Based on the two splits above, should you sell $5,000,000 (assuming 3% commission) you would make $103,500 with your split and $99,000 on your rainmaker's proposed split.  Either way, you're arguing over $4500 which could easily be made up for through 1 additional sale.  I wouldn't care so much about the split in this case.  I recommend you focus on what coaching or activities your team can offer that will lead to one or two additional sales.

As for protecting your database... I am much different than most team owners.  I personally run my own sphere and any leads I help generate for my team stays with the buyer's agent.  I try to develop my buyers agents so that they will do their own marketing and become rainmakers themselves.  This is completely counter intuitive to what most coaches teach, but my goal is to get them as successful as possible and earn their loyalty.  Every great buyer's agent will one day go off on their own.  If I can still earn a smaller portion of income by housing them within my brokerage, fantastic.  So unfortunately I can't respond in a manner where I have a "shared mindset" with your boss.

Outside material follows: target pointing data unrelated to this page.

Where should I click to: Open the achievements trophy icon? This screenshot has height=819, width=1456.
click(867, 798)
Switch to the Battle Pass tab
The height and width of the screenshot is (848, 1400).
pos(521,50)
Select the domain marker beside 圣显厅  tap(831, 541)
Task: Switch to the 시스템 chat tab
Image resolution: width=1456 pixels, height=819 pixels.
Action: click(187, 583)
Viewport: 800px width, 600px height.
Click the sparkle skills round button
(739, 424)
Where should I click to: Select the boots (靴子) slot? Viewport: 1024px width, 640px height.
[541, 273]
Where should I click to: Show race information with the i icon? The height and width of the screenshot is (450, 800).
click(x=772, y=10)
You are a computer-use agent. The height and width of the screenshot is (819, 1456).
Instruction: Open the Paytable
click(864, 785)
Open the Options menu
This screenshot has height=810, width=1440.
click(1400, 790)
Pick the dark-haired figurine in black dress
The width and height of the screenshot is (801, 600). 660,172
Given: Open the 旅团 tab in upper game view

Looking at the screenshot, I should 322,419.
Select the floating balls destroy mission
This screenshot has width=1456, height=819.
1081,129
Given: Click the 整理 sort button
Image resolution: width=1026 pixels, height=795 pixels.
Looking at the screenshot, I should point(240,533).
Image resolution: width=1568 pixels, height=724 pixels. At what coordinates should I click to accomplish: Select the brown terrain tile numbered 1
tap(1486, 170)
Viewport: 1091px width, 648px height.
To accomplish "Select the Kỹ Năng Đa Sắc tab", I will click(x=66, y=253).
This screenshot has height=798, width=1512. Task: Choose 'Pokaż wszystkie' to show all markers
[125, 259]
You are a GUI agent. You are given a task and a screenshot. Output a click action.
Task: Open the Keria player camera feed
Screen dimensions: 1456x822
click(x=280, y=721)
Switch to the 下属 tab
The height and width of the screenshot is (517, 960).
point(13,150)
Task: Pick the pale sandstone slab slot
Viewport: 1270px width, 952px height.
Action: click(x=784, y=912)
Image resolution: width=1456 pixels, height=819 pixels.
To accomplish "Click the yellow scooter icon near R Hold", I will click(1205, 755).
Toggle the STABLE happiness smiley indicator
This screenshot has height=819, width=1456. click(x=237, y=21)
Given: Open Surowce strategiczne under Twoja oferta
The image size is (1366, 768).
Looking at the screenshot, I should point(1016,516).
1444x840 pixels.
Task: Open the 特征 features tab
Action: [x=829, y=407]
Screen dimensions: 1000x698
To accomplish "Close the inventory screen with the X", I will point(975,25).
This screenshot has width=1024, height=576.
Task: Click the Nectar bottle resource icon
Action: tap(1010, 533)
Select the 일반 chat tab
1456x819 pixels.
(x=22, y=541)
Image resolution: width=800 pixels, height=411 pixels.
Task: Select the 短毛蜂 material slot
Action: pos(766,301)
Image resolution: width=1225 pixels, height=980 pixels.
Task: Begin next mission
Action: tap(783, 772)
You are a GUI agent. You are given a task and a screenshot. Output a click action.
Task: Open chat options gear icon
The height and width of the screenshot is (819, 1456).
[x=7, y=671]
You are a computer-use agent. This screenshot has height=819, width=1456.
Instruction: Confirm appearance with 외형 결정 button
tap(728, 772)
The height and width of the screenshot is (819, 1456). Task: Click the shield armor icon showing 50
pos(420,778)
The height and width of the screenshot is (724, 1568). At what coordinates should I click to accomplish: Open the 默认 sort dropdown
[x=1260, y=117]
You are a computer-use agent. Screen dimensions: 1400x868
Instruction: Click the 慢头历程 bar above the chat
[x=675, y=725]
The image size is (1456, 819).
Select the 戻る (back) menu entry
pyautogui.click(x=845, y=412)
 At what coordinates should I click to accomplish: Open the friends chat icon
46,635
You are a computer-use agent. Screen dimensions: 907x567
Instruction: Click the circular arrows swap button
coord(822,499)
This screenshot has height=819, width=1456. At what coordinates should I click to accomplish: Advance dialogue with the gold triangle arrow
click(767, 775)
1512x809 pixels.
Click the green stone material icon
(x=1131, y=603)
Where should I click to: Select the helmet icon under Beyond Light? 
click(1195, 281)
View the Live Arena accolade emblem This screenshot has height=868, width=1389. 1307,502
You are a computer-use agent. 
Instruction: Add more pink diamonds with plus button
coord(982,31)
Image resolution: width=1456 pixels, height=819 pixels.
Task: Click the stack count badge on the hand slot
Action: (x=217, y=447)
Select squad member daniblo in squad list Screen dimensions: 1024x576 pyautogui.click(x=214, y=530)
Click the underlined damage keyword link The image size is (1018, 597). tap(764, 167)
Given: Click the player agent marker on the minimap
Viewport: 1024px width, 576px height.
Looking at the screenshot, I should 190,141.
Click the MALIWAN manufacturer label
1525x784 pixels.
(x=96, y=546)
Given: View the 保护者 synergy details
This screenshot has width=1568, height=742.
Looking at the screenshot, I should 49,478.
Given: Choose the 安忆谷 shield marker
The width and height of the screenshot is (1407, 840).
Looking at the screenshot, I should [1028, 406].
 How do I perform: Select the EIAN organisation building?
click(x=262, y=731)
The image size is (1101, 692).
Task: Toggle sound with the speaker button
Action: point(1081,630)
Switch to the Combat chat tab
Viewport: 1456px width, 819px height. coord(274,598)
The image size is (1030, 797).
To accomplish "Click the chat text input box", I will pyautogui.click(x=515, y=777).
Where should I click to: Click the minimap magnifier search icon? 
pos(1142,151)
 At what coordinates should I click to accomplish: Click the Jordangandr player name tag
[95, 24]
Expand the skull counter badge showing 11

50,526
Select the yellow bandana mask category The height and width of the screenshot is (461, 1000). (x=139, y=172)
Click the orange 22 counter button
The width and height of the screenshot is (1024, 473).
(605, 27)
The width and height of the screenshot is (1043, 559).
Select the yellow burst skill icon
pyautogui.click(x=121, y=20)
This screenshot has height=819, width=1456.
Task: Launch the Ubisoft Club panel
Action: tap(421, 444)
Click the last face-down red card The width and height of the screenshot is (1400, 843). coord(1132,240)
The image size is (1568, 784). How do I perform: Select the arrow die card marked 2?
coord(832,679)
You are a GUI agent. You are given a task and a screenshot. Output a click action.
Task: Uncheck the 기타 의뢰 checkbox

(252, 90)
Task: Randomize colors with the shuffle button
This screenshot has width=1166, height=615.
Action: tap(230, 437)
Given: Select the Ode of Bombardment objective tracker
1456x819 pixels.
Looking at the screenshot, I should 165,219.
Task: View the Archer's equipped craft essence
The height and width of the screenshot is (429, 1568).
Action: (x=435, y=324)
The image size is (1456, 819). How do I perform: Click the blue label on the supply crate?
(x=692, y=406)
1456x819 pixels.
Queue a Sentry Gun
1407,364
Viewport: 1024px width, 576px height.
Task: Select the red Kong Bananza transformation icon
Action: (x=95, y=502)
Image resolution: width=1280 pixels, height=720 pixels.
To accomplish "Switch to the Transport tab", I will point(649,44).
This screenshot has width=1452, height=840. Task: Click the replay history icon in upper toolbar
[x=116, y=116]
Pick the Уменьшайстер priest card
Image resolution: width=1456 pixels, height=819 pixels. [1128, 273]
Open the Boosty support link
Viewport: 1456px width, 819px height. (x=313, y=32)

Here is the best advice I can give when it comes to leads.  Keep your own database outside of your rainmaker.  If you want to offer a 25% referral fee should a past customer use you, that's great.  But who is going to track your sales to make sure you're following through on your promise?  At the same time, after you've worked your butt off for a client who wanted to see 100 homes over 24 months, are you still going to be forthright in offering that fee?  Rarely do I see these kind of referral relationships lasting more than a year.  On top of all this, what the team wants to maintain in the shortterm are the referrals from these folks, since it's the friends and family of recent client who are more likely to buy/sell over the next 5 years.  

I would suggest that you negotiate this:

  • Every lead/client you generate through one of your own resources belongs to you
  • Every lead/client who came to you through one of the team's marketing efforts belongs to the team
  • If you leave the team, you promise not to market your business to any clients that belong to the team
  • But - should you no longer be with the team and a past client reaches out, you are permitted to work with the client since the "team" failed to properly market to and retain that client for themselves  

Spend this year building your own list of clients in your personal database.  Build yourself a personal website and start putting out blog content so you can easily be found when someone googles you.  Pretend you're an independent agent who accepts leads from the team so that when you finally shed your team for good, it will be seamless.